1. So, here's the story.
I originally posted this video on MedicineFilms because I wanted to reach a larger audience than I would if I uploaded it to one of my websites. At that time, MedicineFilms allowed users to label work "mature." It was one of the few video hosting sites that allowed mixed content. YouTube does not allow mature material. RedTube is for porn. I wanted this piece to be labeled "mature" because it contains graphic descriptions of bad sex. It is meant for adults. But I did not know about sites like RedTube and would not have wanted this particular piece on a porn site, if I had known. It is not porn.
I posted it. I sent the link around. People watched it. Many people, mainly women, said they too had been in similar though not exactly the same positions of wanting to say no and not being able to and being left wondering where they were responsible for staying trapped. Many people were grateful for my piece, despite its imperfections and despite the fact that it is a confessional, which the sophisticated claim to distain.
Months pass. It gets watched by over 1800 people on MedicineFilms.com. More time passes.
2. So far, so good.
I want to email the link to someone. When I click on the small screenshot that should take me to the video and thus to the link I want to harvest, I am taken away from MedicineFilms to sa.lacio.us: a website of social bookmarking for adults.
My video about bad sex now lives surrounded by bad porn on three sides.
Why it now lives here is a complicated legal story, which I will leave for those more well versed in such things to tell. The short of it is that MedicineFilms does not have the financial resources to fight a legal battle and does not want to become just another porn site
I wish someone had told me that all my "mature" work would be framed by
Another 260 people watch LearningToSayNo through the less than ideal portal of sa.lacio.us.
3. So I decide to make that whole experience into a brand new piece, to frame it as art instead of chance.
I show LearningToSayNo through the sa.lacio.us website as a new piece to the Digital Media Art Graduate Seminar. Like any critique, the comments range from insightful/useful to stupid/useless as tits on a boar hog. That is the nature of critique.
Perhaps I should call this scene Six Men and a Babe. I am the only woman in the room. Some of the comments are shaped by our gendered subject positions. A few of the comments are shaped by the legacies of sexism. What I find most interesting is that none of the men in the room can identify with the female narrator. They see her as an other to feel sorry for: they see her as an other that inspires guilt for their consumption of porn that surrounds her story that may or may not have contributed to her experience.
They do not see themselves in her. They do not think, "I could be her."
They do not think, "If I were her, what would porn mean to me?"
I am told that my message is too simple, too locked down.
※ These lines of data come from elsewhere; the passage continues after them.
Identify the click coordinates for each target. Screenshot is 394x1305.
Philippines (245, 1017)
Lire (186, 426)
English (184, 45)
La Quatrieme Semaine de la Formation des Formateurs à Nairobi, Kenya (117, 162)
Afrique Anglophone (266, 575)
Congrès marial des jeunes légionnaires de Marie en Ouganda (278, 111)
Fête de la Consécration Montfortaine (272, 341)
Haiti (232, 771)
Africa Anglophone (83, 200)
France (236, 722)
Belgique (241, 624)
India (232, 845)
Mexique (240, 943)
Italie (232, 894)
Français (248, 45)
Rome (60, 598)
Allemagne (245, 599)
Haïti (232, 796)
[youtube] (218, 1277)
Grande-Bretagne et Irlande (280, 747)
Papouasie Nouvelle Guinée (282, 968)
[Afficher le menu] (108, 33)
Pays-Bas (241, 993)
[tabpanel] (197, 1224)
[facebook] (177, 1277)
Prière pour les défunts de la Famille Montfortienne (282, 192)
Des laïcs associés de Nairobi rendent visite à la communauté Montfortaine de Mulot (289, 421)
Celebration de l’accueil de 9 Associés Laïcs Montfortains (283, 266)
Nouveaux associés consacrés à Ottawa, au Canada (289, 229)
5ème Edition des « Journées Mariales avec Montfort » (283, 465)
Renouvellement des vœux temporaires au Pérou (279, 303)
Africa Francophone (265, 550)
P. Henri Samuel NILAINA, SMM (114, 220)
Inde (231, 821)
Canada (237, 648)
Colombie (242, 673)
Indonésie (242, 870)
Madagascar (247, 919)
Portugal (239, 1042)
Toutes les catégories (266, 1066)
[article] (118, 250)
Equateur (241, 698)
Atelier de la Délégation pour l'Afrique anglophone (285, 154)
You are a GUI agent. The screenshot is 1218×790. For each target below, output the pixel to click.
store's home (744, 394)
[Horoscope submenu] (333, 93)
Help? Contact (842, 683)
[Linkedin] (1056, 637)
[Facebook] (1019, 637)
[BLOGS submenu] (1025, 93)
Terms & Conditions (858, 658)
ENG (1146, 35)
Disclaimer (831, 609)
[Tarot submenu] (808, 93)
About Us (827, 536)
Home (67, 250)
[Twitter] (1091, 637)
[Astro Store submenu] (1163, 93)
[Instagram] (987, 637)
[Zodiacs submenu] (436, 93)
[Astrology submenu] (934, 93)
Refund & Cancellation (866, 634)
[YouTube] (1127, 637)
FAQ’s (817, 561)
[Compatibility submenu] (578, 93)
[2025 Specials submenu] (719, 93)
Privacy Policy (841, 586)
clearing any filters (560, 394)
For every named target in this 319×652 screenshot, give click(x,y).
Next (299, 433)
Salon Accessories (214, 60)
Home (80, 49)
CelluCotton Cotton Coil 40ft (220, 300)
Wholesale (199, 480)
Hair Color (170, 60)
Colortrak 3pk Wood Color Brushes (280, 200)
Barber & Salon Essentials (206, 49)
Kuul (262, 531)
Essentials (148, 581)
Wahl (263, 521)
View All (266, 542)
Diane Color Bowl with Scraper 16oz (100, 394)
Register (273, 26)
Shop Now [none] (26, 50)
But my message is only simple, if you assume that I am saying that porn is all bad and if you are unable to indentify with the narrator's subject position.
In the video itself as well as its juxtapostion with the porn portal it seen through, I am trying to get at the ways in which sex, sexism and sexuality awkwardly dance together to create our experiences. Just like the man described in the story I narrate, porn is not all bad. It is not all his/its fault. But porn has an affect. We can never know precisely what that affect is, but we should look closely all the same.
Letting the comments from the class sit for a while I decide that perhaps the possible meanings of the piece are too locked down. Maybe I need to re-work it. I decide to revist the piece. But when I clink the link to see it, my video has been replaced by a grey box with black text that reads, "This video is no longer available."
4. So now what?
You can no longer see sa.lacio.usly LearningToSayNo on the sa.lacio.us website.
It may be because someone complained. It may be because the agreement between MedicineFilms and sa.lacio.us got screwed up. It may be because someone decided that a video about coercion and consent was likely to scare away advertisers. It may be because of sexism.
I don't know why it is gone. There are many possible reasons. When we look at why a work of art by a woman vanishes leaving only traces, it is important to remember that while many times outright sexism "dissappears" the work, often it is some other stupid something that may only have a hint of taste of the flavor of sexism that erases the work.